Paper presented at the Midterm Conference "Quantitative Methods in European Sociology" of the European Sociological Association (ESA), Research Network RN21
November 9 & 10, 2012 in Maribor (Slovenia)

The present paper reports findings from an experimental comparison of two graphic rating scales for Web-based research, namely visual analogue scales (VAS) and slider scales. On the first look, VASs and slider scales are quite similar. Both scales are usually made from a simple horizontal line where only the ends have (e.g., verbal) anchors. In contrast to slider scales VASs are not implemented as scales with a limited number of response options but mostly as continuous rating scales. In computerized data collection every pixel in length serves as a possible rating (for a working example see http://vasgenerator.net). There is evidence that respondents are capable of using the multitude of response options in a meaningful way and that data collected with VASs are on the level of an interval scale (see Reips & Funke, 2008).
In comparison to categorical rating scales, slider scales suffer from high rates of break-off, especially for respondents with low formal education (see Funke, Reips, & Thomas, 2011). Furthermore, there are indicators that respondents have difficulties with understanding how to use the scale, especially regarding the category the slider’s handle is positioned in the beginning. Research on semantic differentials made from categorical rating scales versus VASs could show beneficial effects of VASs (see Funke & Reips, 2012). No direct comparison between VAS and slider scales has been published so far.
The experiment was included in a Web survey (N = 1807). In a fully crossed 3 X 3 factorial between-subjects design the rating scales provided to answer three closed-ended items were either VASs, slider scales, or categorical scales made from standard HTML radio buttons. The rating scales had three, five, or seven response options. Furthermore, continuous VASs with 200 response options were used.
Break-Off. Slider scales made more respondents break-off than the other scales, especially those with a low formal education. Item Nonresponse. VAS and radio button scales did not differ regarding the share of item nonresponse. However, an inconsiderably large share of respondents did not change the initial position of the slider.
Distribution of Ratings. Overall, slider scales lead to fewer ratings of middle intensity than VAS and radio buttons, which did not differ from one another.

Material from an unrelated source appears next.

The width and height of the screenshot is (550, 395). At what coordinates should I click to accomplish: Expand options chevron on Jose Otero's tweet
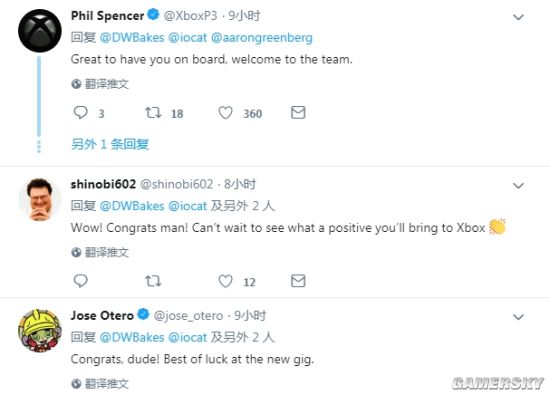518,317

Response Time. Analyzing client-sided paradata, VAS and slider scales lead to higher response times than radio button scales.
Overall, VASs and radio button scales did not differ significantly. The number of response options had no effect.
Considering present as well as previous findings, there is no point in using slider scales. Slider scales may substantially increase break-off and harm data quality. Analysis of the distribution of values suggests, that even respondents with a high formal education and a high computer literacy have problems using this type of rating scale. Furthermore, slider scales are likely to foster response styles like acquiescence.
Whenever categorical ratings are sufficiently precise, it is recommended to use standard, low-tech rating scales made from radio buttons in Web surveys. However, VASs can be an interesting alternative whenever measurement of small differences is relevant.